Sex Advice from Sister Ruth Flanders
Dear Sister Flanders,
My sex life has become
routine to the point of being boring. My husband never wants to try anything
new.
I keep reminding him I
have more than one hole, if you know what I mean. I wouldn’t mind a little anal
sex at all. In fact, in all our years of marriage, he has never entered me
through the rear.
When I bring up the
fact that I want anal sex, he looks at me like I’m dirty. I reply that a woman
has her needs.
Tell me the truth,
Sister Flanders; I’m I a sick person for wanting this kind of sex?
Sincerely,
Polly Johnson,
Hyde Park
My Dear Polly,
Having anal sex sounds a little painful to me, but then again, all sex sounds painful. You must understand that I have never had any kind of sex in my life.
I would suggest reading the Bible more and if that doesn’t help, perhaps drinking will.
High Personal Regards,
- Sister Ruth
Flanders
(Photo of Sister
Flanders from Brown’s Studio – St. Augustine Fla.)
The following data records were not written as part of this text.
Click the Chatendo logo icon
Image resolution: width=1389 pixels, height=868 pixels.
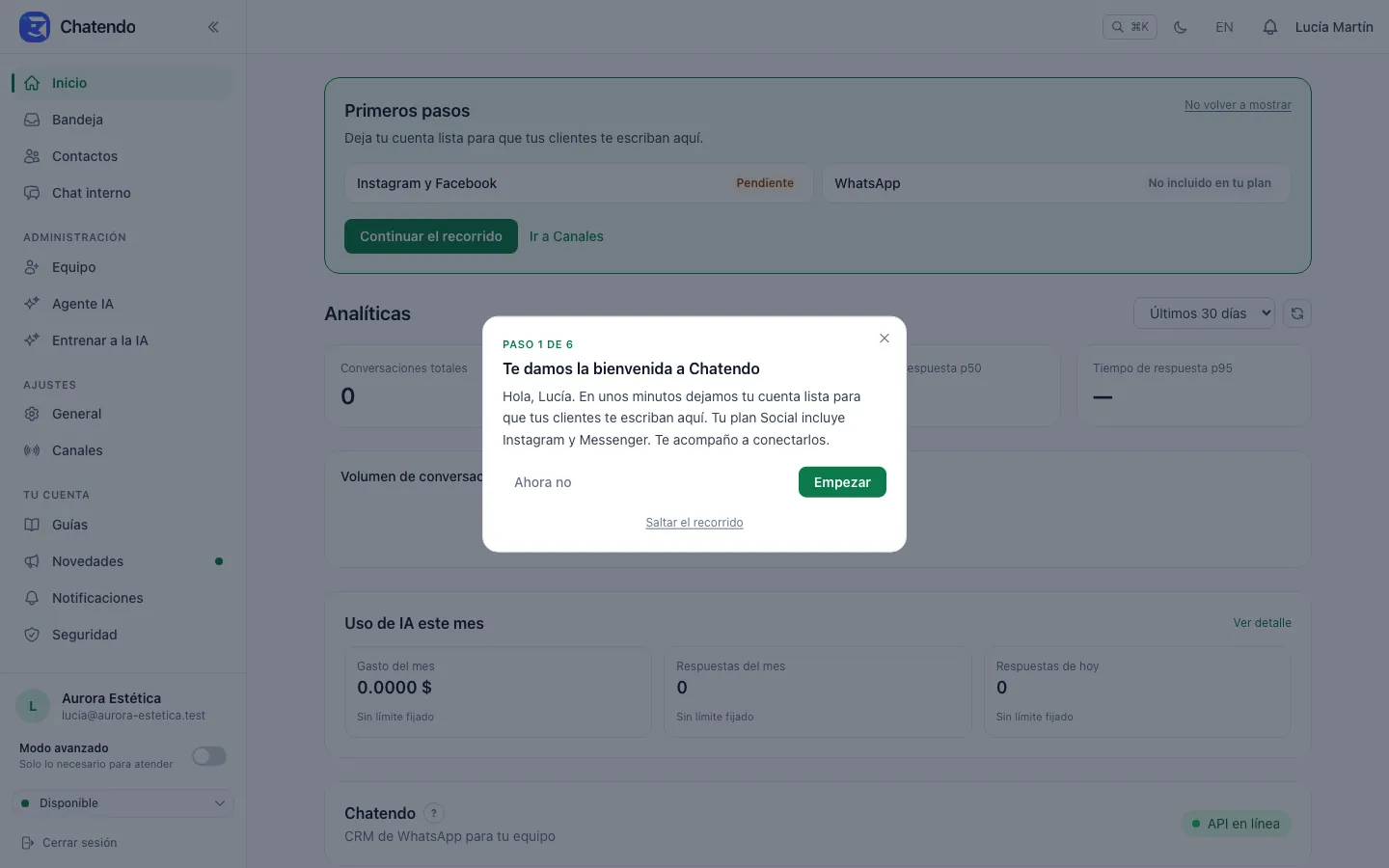coord(35,27)
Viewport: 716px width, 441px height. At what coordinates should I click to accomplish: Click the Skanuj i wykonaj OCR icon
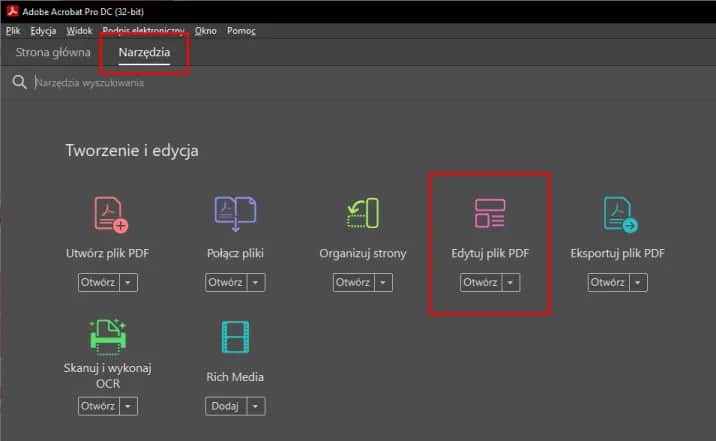click(x=108, y=337)
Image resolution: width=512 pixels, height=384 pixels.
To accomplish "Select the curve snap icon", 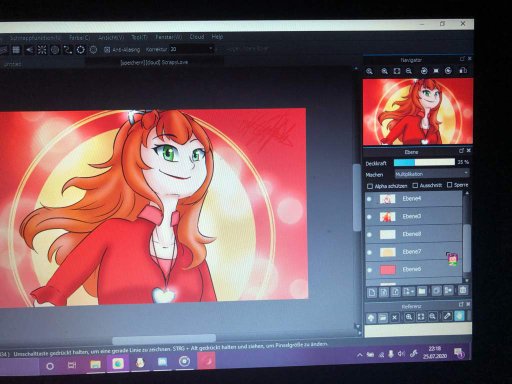I will coord(68,50).
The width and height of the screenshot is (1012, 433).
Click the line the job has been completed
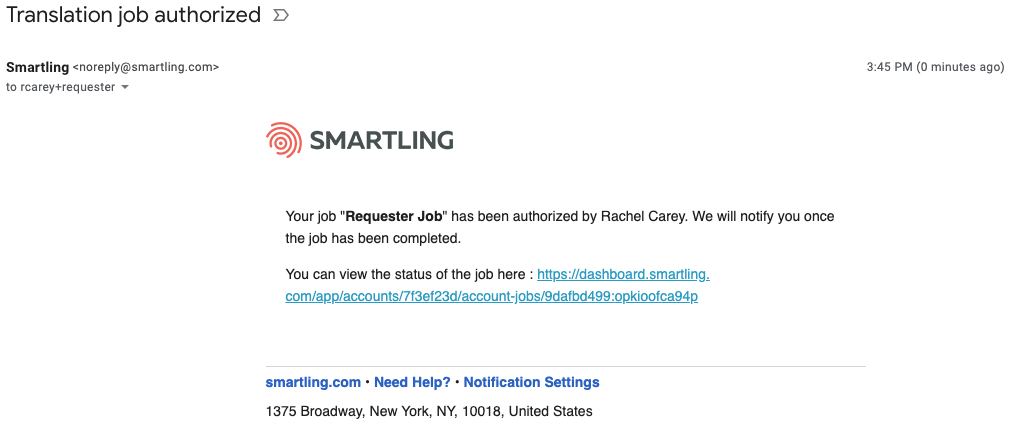(374, 239)
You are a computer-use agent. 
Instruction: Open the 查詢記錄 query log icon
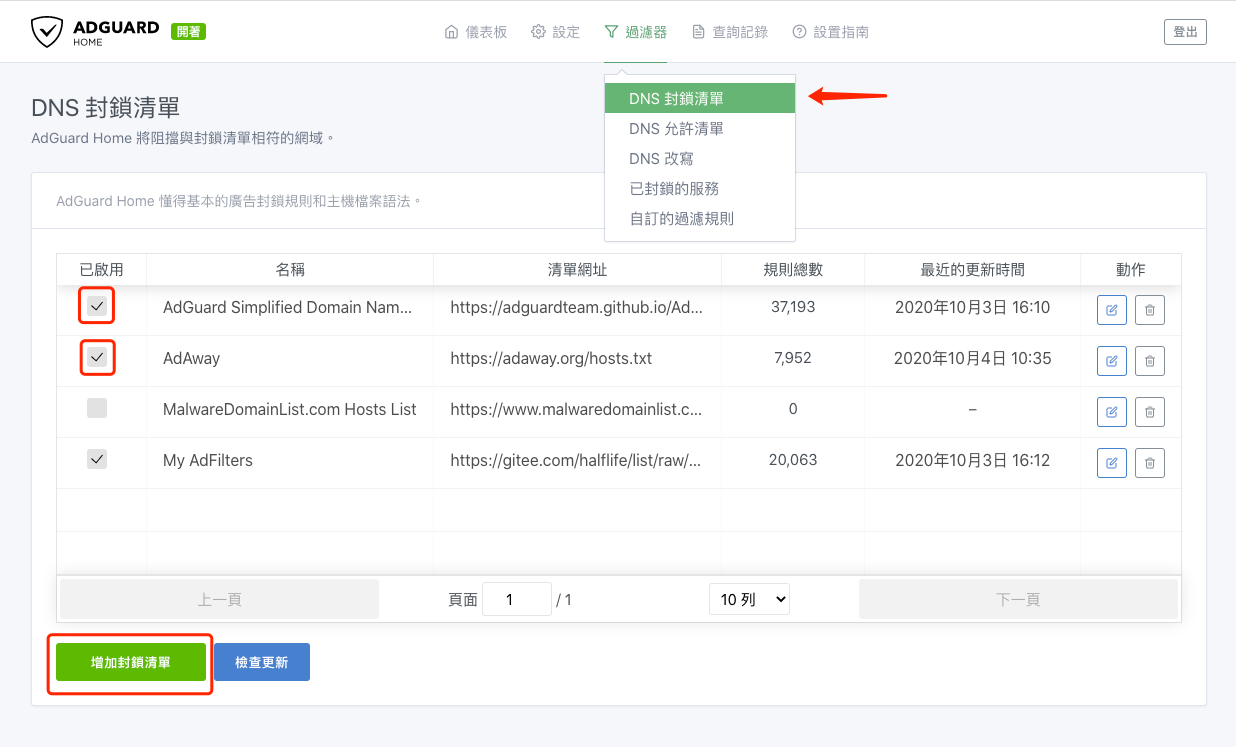(x=697, y=31)
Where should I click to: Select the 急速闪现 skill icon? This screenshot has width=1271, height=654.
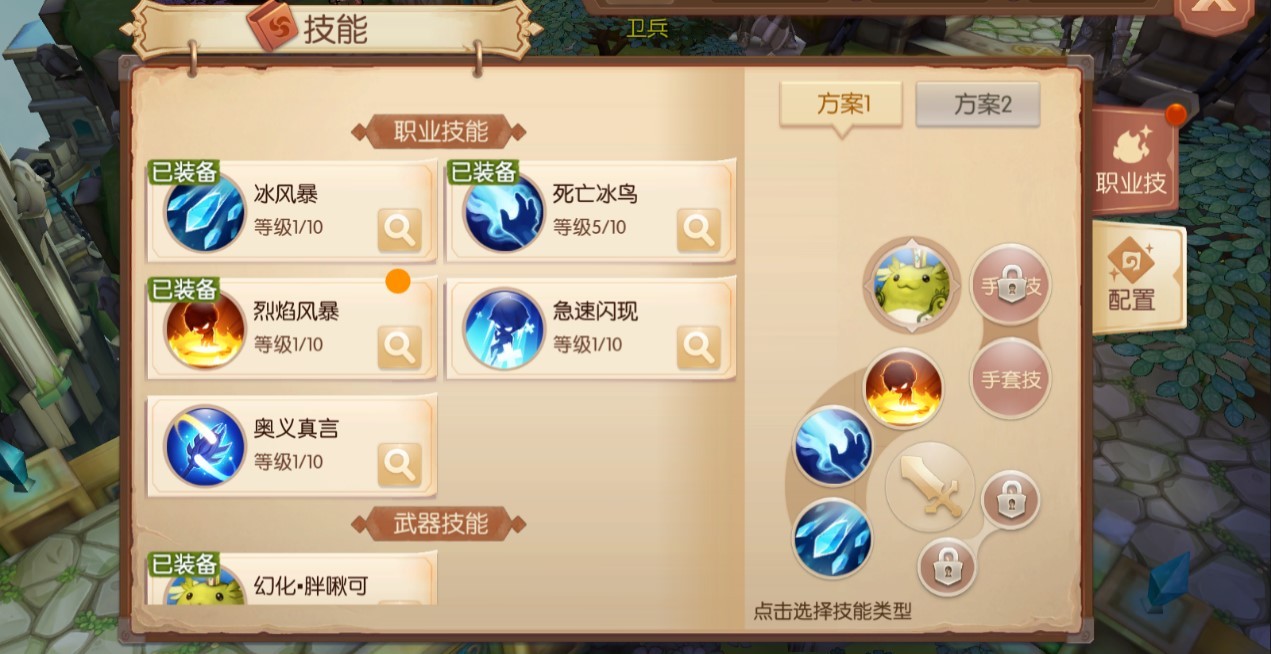503,328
Getting sex advice from a nun. Another example of this blog's bad taste.
Posted by: Barbara | March 28, 2008 at 10:07 AM
I think a priest would be more fitting to give sex advise.
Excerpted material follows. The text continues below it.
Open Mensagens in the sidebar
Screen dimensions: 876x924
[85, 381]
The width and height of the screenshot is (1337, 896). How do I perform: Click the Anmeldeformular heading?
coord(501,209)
Posted by: Jeb | March 28, 2008 at 10:51 AM
Salvage Love she ain't.
Posted by: Babble On | March 28, 2008 at 12:12 PM
Brraaahahaha! Jeb, I wish I'd said that!
Posted by: Marilyn | March 28, 2008 at 01:44 PM
"Getting sex advice from a nun. "
I'm sure Larry first sought Dr. Ruth rather than Sister Ruth for this column.
But as Rummy used to say, "You go to war with the army you've got."
(Sister Ruth made Larry the well-adjusted, productive citizen he is today. 'Nuff said.)